* WHAT YOU SHOULD DO
Please return only the lines from the one with "The image size is (1152, 864)." through the final line of the data, unchanged, with pictures omitted.

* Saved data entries

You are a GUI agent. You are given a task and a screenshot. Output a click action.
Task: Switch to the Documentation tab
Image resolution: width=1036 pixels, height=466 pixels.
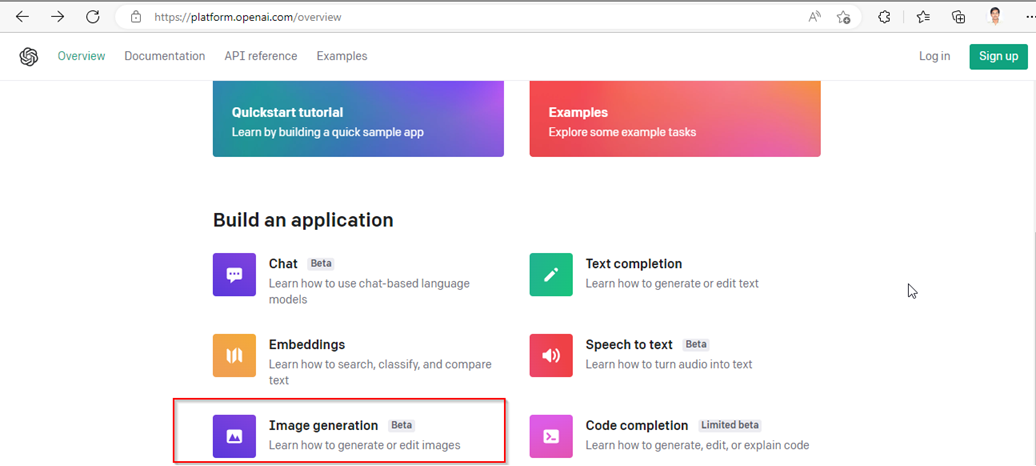tap(164, 56)
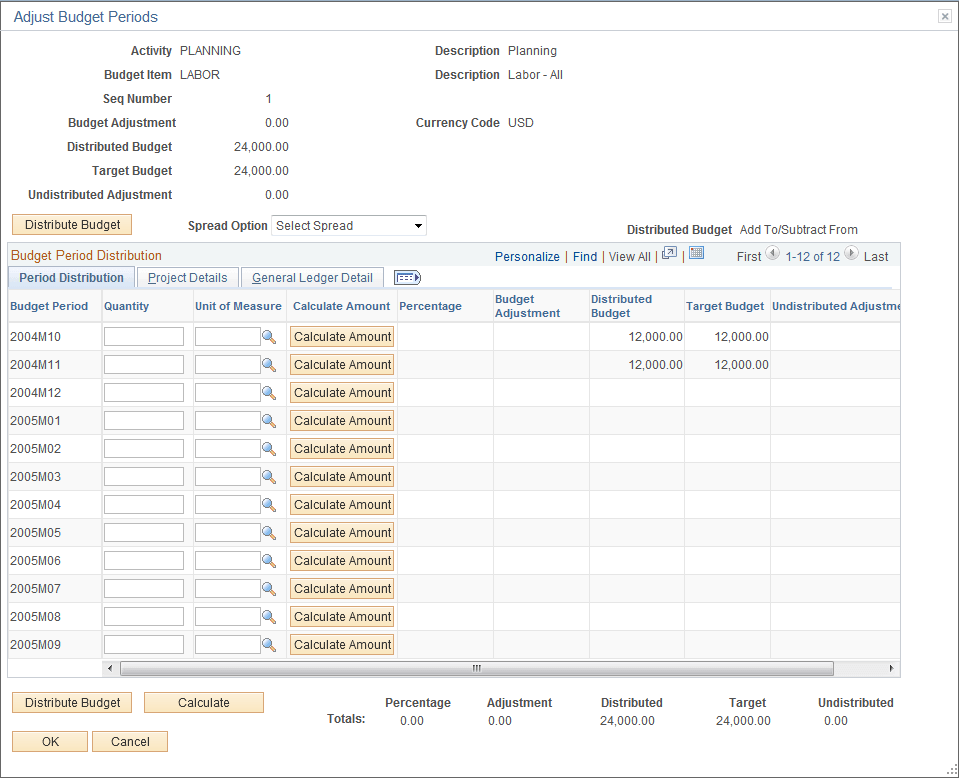Click the horizontal scrollbar right arrow

891,668
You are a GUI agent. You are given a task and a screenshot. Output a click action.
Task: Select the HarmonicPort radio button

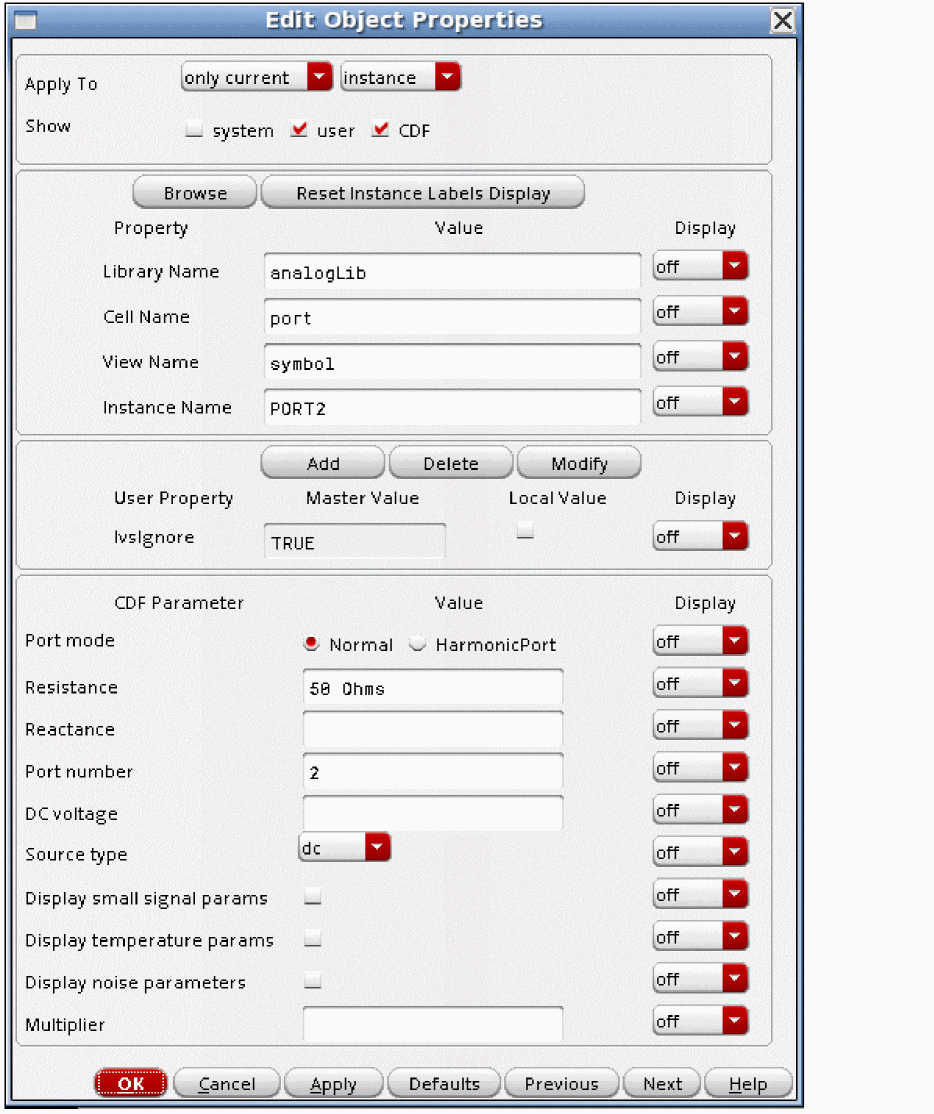pos(419,645)
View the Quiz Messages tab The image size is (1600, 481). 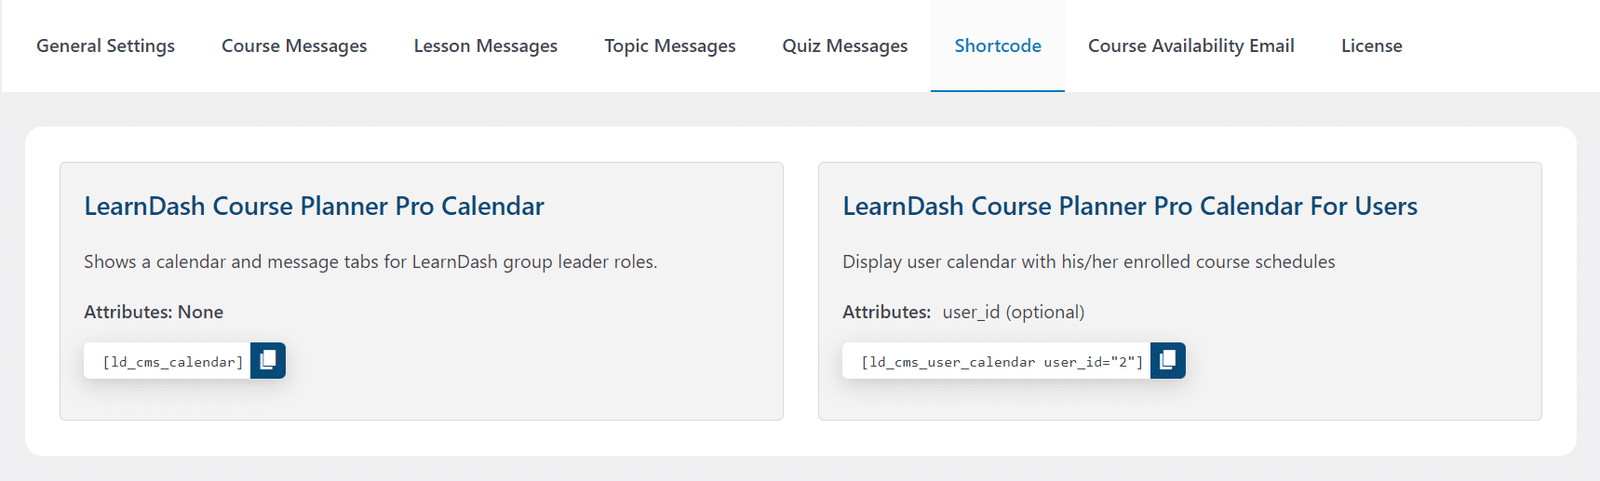845,46
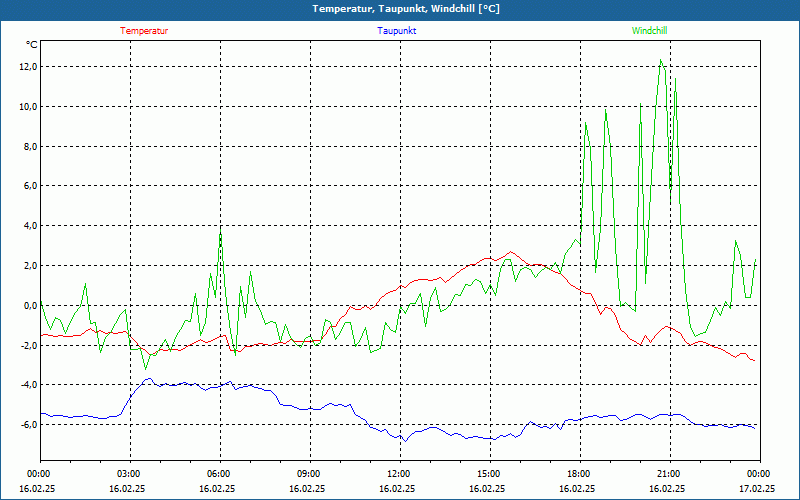Click the 17.02.25 date label
The height and width of the screenshot is (500, 800).
pyautogui.click(x=757, y=489)
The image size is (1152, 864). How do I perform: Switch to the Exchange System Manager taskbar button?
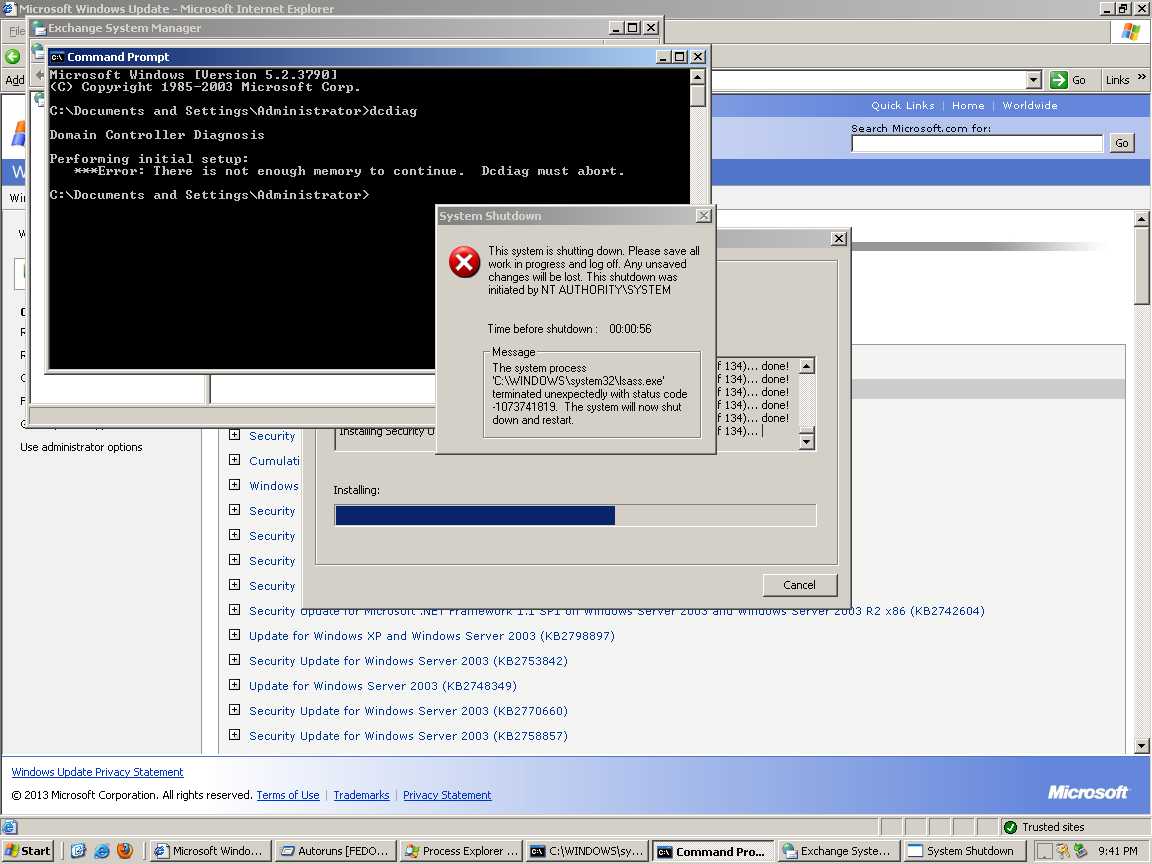[837, 851]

* YOUR RESPONSE
The image size is (1152, 864). How do I perform: Switch to the Exchange System Manager taskbar button?
[837, 851]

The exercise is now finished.